Твербуль, или Логово вымысла - Есин Сергей Николаевич 7 стр.


Какая тина поднимается, однако, с глубины нашего болота. Усач бодро вылез, отряхнулся, оскалился тяжелыми, как у лошади, зубами! Наше, дескать, вам с кисточкой. И деловито сказал:

- Ну что, начнем заседание?

Как, оказывается, наши писатели соскучились по простым и доходчивым формулировкам. Что нужно писателю? Не какие-нибудь туманные и неопределенные дефиниции, а что-нибудь предельно простое и ясное, как мыло. Была советская власть, все было понятно и конкретно. Главный литературный критик - партия. Белинский и Аполлон Григорьев - Жданов в Москве и секретарь обкома по идеологии в провинции. Так называемые советские классики часто прорывались в обход устоявшегося порядка, но на то они и классики. Да и разве много их было? Платонов, Пришвин, Булгаков, Паустовский и некоторые другие, имя которым - бесспорность. Остальных очень устраивала идеологическая определенность. Вот он виляет, кружит в своем сочинении, маскируется, метаморфозничает, а все равно выруливает на "Слава КПСС!" или лично товарищей Сталина, Хрущева и Брежнева... А что нынче? Христианской идеи коснуться, ее оседлать и с комфортом ехать в светлое будущее, шелестя колесами, смазанными сливочным маслом, еще как-то неловко. К тому же нынешняя литература, она как бы многобожья стала, как Святая гора в Иерусалиме: наверху мечеть Омара, внизу Стена плача, а тут же, неподалеку, и Голгофа с храмом Гроба Господня. В литературе христианскую идею вроде уже проходили и совместными усилиями при всеобщем демократическом голосовании отвергли. Нет сегодняшней, яркой и всепобеждающей, как раньше коммунизм, всеобъемлющей идеи. Нет идеи, как нет. В администрации нынешнего президента с ног сбились, с фонарями ее ищут, а она куда-то в банковскую щель затаилась. Не считать же идеей монетизацию льгот для инвалидов и пенсионеров. Идеи нет, а тяга к собраниям осталась: а вдруг сообща, миром, коллективом ее выдюжим! А потом, где еще сегодня писателю бранное слово друг о друге сказать, старые тяжбы вспомнить?

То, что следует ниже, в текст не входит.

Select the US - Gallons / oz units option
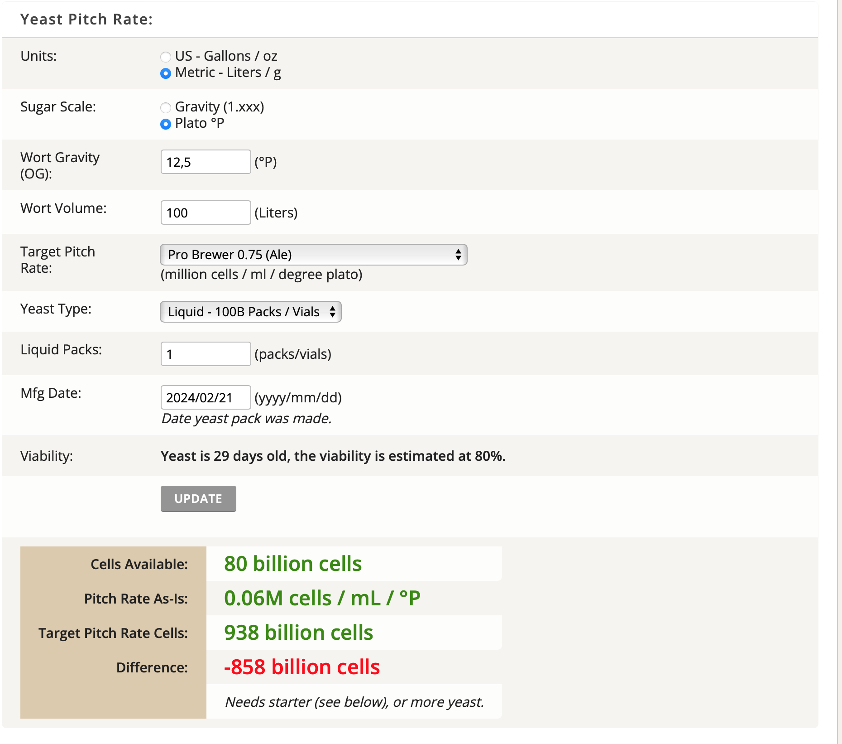This screenshot has width=842, height=744. click(x=166, y=57)
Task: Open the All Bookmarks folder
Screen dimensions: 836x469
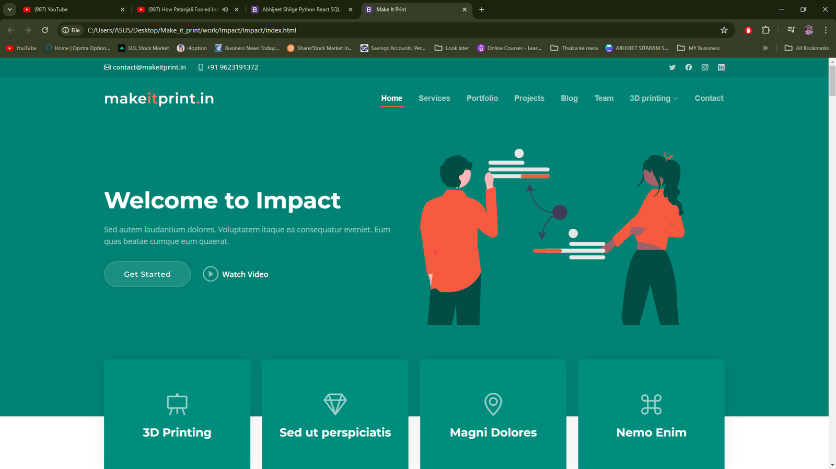Action: tap(807, 48)

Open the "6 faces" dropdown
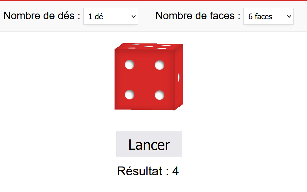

- Начнем! Начнем! Заждались! - раздалось с разных сторон. И сверху, как на майском параде, неслись голоса, с теплых канализационных и холодных водопроводных труб, и с оборванных, покрытых паутиной старых электропроводов, и даже из куч тряпья, так сказать, из братских могил литературы, - отовсюду доносились горячие возгласы:

- Начнем, избираем президиум!

- В председатели - Пастернака!

- А почему Пастернака?

- А потому, что он лауреат Нобелевской премии.

- Бродский тоже нобелиант.

- Пастернак от жены ушел. Про Ленина и Сталина стихи писал.

- Не он один писал!

- Зато как писал: "Он был как выпад на рапире!.."

Знаем мы эти рапиры! За них гектары в Переделкино давали!

Михалков тоже про Сталина писал, про его дочку.

- Ничего он не писал, он в своем фильме "Утомленные солнцем" сталинский портрет на автомашине по полям возил.

- То другой Михалков, старший писал. А младший - возил, и Путина чаем на своей даче поил.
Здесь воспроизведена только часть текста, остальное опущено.